Deuxième point fort du livre : la lutte KGB-CIA. Aussi surprenant que cela puisse paraître, il a fallu attendre 1946 pour que les États-Unis prennent la mesure des infiltrations des espions soviétiques sur leur sol, y compris au sein des hautes sphères politiques. La réaction prit alors la forme paranoïaque du maccarthysme, et, l’année suivante, de la naissance de la CIA, chargée de fournir des renseignements sur l’URSS et ses agissements à travers le monde, principalement en Europe, en complément du FBI qui gérait le contre-espionnage sur le territoire américain.
Dans le contexte de la guerre froide, les services secrets soviétiques se sont réorganisés sous l’ère Khrouchtchev. « Si on ne fusille plus à tort et à travers, pour un oui ou pour un non (…) dans le plus grand secret, le KGB ne cessera plus de se développer -en effectifs, en compétences et en opérations plus ou moins légales », observe Lecomte. Et il sera notamment à l’œuvre pour mater les insurrections en Hongrie et en Tchécoslovaquie selon des mécanismes précisément décrits dans le livre.
« La guerre froide, justement parce qu’elle condamnait les deux superpuissances nucléaires à ne pas s’affronter directement sous peine d’apocalypse, a poussé ces deux services secrets concurrents à se développer, se perfectionner et se professionnaliser jusqu’à devenir de véritables armées virtuelles », constate l’auteur. Les agents du KGB n’ont plus rien à voir alors avec les tchékistes.
La section spéciale du KGB
Enfin, l’ouvrage -et c’est peut-être sa partie la plus intéressante- pointe les déstabilisations qui vont secouer le KGB. À commencer par le phénomène des dissidents soviétiques qui, à partir des années 1960, bien que réprimés systématiquement, provoquent des réactions en chaîne.
« Ce que le KGB n’a pas prévu, c’est que chaque nouvelle condamnation suscite de nouvelles vagues d’indignation et de manifestations publiques… qui débouchent sur de nouvelles arrestations et de nouveaux procès qui suscitent à leur tour des rassemblements, des protestations écrites et des démarches auprès des journaux dénonçant cette répression inique », analyse l’auteur.

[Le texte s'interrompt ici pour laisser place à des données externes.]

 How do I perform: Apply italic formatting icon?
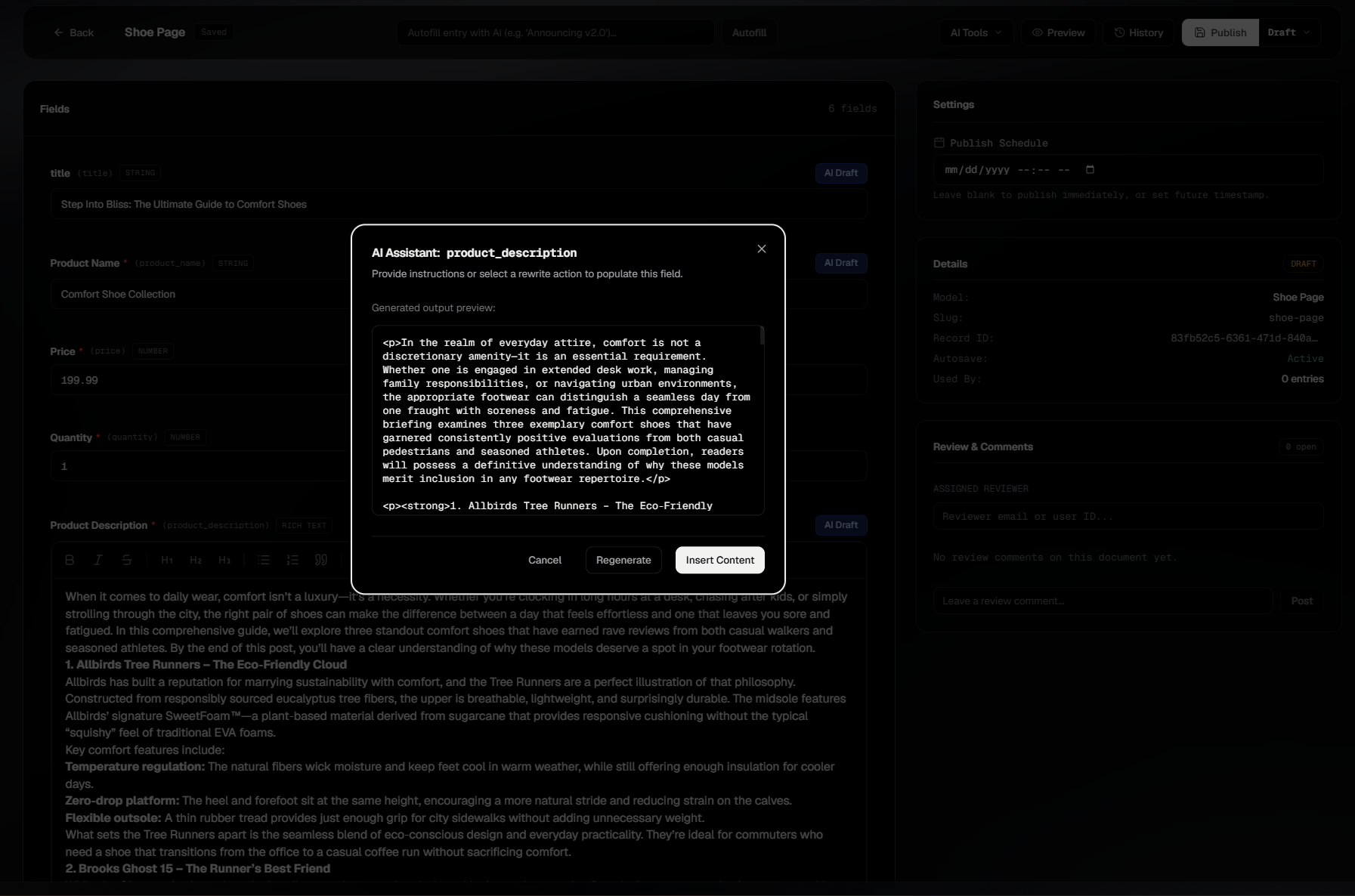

Une section spéciale du KGB est donc créée pour faire face à cette opposition récurrente. Mais l’aura internationale de dissidents comme Soljenitsyne et Sakharov gêne le Kremlin, dérouté par le concept de « droits de l’homme ».
La véritable déstabilisation du KGB viendra de l’avènement de Mikhaïl Gorbatchev au pouvoir en 1985. Il n’est pas un idéologue et ne se contente pas des rapports plus ou moins fallacieux des agents des services secrets habitués à flatter la politique du gouvernement de peur d’être renvoyés.
La perestroïka (la restructuration) et la glasnost (la transparence) sont à l’ordre du jour. Elles remettent en cause le fonctionnement du KGB, cet État dans l’État. « Un monde s’écroule », juge Lecomte. Mais le KGB fait de la résistance et fomente un putsch visant à destituer Gorbatchev.
La conjuration, dont le livre retrace minutieusement les coulisses, tourne au fiasco. Gorbatchev dissout le KGB en octobre 1991. Mais son successeur à la tête du pays, Boris Eltsine, crée une « Agence fédérale de sécurité », car pour lui « il est tout simplement inconcevable qu’un État comme celui qu’il préside puisse se passer d’une police politique », qui prendra le nom en 1995 de Service fédéral de Sécurité (FSB).
Et comme si le pays n’en avait jamais fini avec le KGB, c’est un de ses anciens officiers, Vladimir Poutine, qui est à la tête de la Russie depuis 1999.